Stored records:
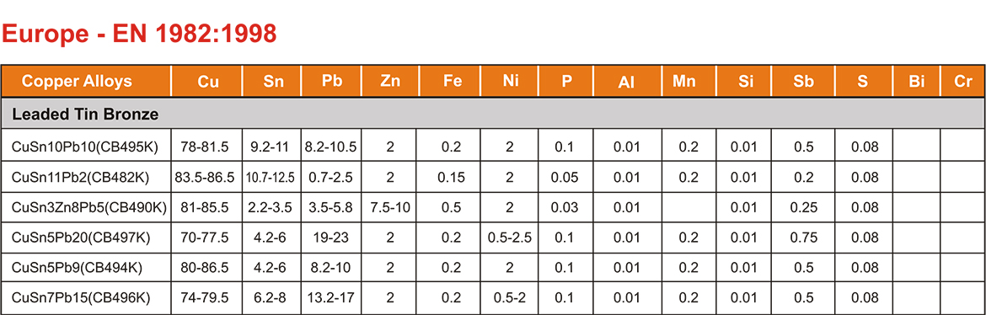Select the CuSn3Zn8Pb5(CB490K) alloy name
The image size is (986, 315).
(x=89, y=207)
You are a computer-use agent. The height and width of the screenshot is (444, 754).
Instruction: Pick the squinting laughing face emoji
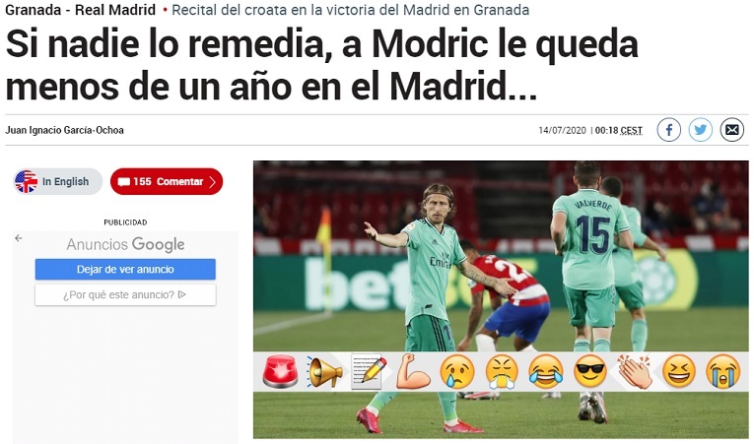click(678, 371)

■ **Exercise**
What you return must match, line for line, the records from the line containing "Instruction: Pick the" through their end, with both ends included and no pictures.

■ **Response**
Instruction: Pick the squinting laughing face emoji
click(678, 371)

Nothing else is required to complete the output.